Li Ang desvió la mirada. Muy de vez en cuando, sobre todo de niño, había experimentado lo que después llegaría a identificar como recuerdo sensorial. Rodeado de amigos o al reírse de un chiste, de repente le venía a la memoria el azul tenue y reluciente del vestido de su madre, el suave tacto del algodón cuando se aferraba a sus piernas. Le ocurría muy de tarde en tarde, y desde que se hizo adulto, casi nunca. Ahora, de pie ante la ventana, recordó un olor agradable y sutil, el aroma de las mejillas de su madre y del hueco entre el cuello y la clavícula, donde, muchos años atrás, había hundido él la cara.
– Bueno, bueno, ya pasó -le había susurrado su madre-. No es tan grave. ¿Verdad que nada puede ser tan grave?
Los labios de Li Ang articularon silenciosamente esas palabras.
Se quedó varios minutos quieto ante aquel cuarto silencioso, sin siquiera verlo ya. Hasta que mudó el viento y trajo una ráfaga de música del exterior. Li Ang recordó el motivo por el que se había separado de los demás. Recobró la calma y echó a andar hacia delante. Llegó a la cámara nupcial y llamó a la puerta.
Ocupación
Ese mismo año, una tarde en la que reinaba el olor de las hojas, pasado el Festival de la Cosecha, Hu Mudan entró en la que fuera habitación de Chanyi. Nadie había cambiado un solo mueble de lugar desde su muerte. En las semanas siguientes al funeral, Weiwei y Gu Tai echaron a cara o cruz quién se ocuparía de limpiar aquella estancia hechizada. Pero no tardaron en perder interés en el asunto; Hu Mudan se hizo cargo de la tarea. Ahora olía muy bien, a aceite de madera. Recorrió el cuarto a oscuras, buscando a tientas el borde lacado de una pequeña cómoda. En una esquina del último cajón había escondido una bolsita de raso. Le costó arrodillarse de hinchada que tenía la barriga, pero logró dar con la bolsita y la apretó con fuerza. Al bajar las escaleras se vio obligada a parar para tomar aliento.

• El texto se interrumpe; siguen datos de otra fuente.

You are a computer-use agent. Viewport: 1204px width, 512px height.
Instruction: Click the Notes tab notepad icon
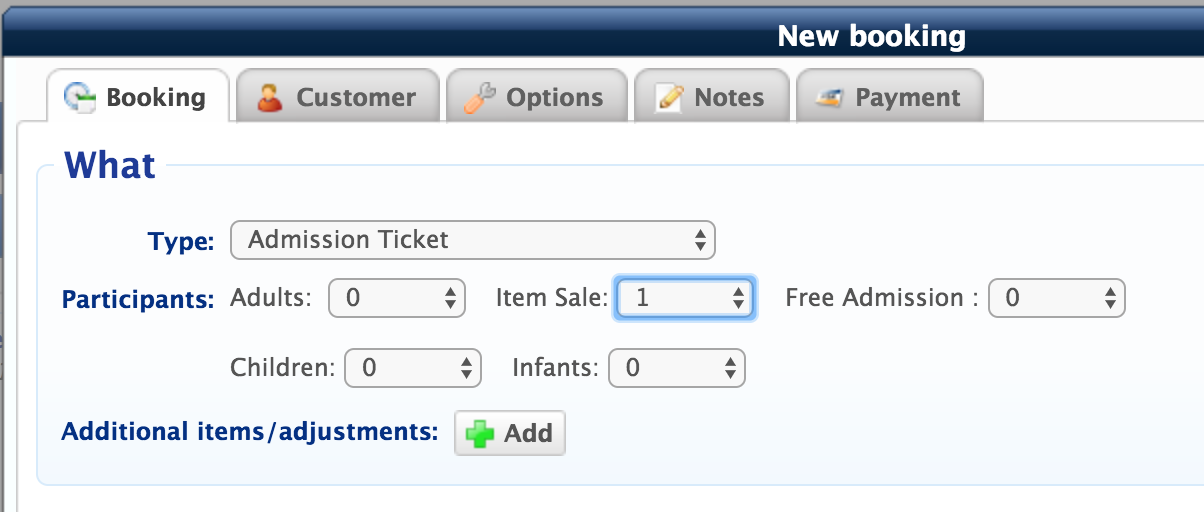point(669,97)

No le había dicho a nadie que estaba embarazada, ni siquiera cuando su barriga le reveló la verdad a todo el mundo, y tampoco le había confiado a nadie su esperanza de que fuese niño y, además, fuera de lo común. Ausente Chanyi, ya no tenía a quien contárselo.
Había contratado a un afilador para que le afilase las tijeras de cocina. Para esterilizar las hojas cogió una botella del aguardiente de sorgo más fuerte del mueble-bar del despacho de Wang. Se hizo incluso con un orinal, pues recordó que las parturientas solían soltar el vientre. En un cesto de mimbre había trapos limpios. Estaba todo listo. Cerró la puerta de su alcoba y metió la bolsita de raso debajo del colchón.